▶ **WORK REQUEST**: Output only the lines from the line holding "Task: Select the c coefficient vector icon" through the close of the records, exactly as they appear, with all pictures omitted.

▶ **RECORDS FOR THE EXERCISE**:
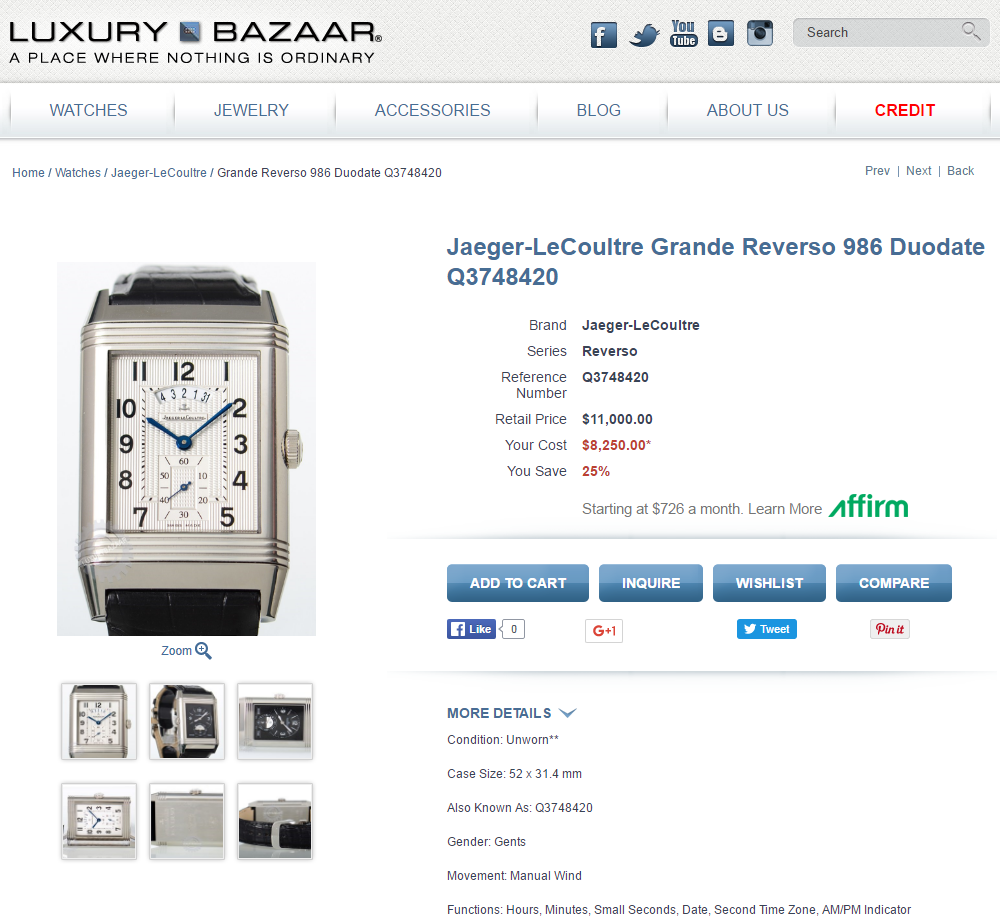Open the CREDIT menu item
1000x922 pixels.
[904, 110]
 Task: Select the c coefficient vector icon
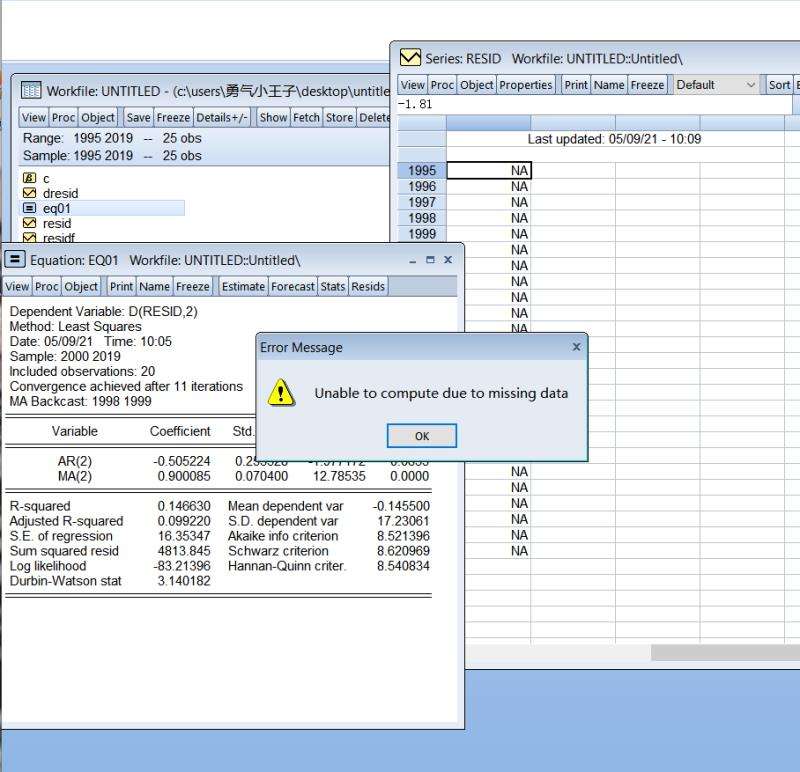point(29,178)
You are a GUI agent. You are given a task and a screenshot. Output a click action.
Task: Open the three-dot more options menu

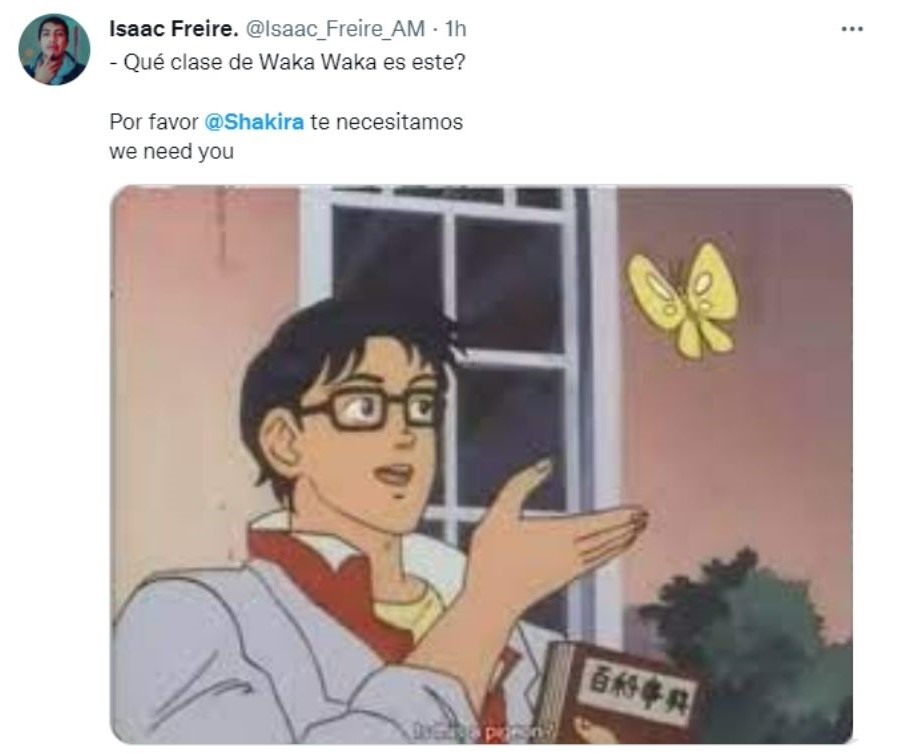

▶ **WRITTEN RESPONSE**:
 Task: Select the c coefficient vector icon
point(29,178)
You are a GUI agent. You are given a task and a screenshot. Output a click action.
Task: Open the three-dot more options menu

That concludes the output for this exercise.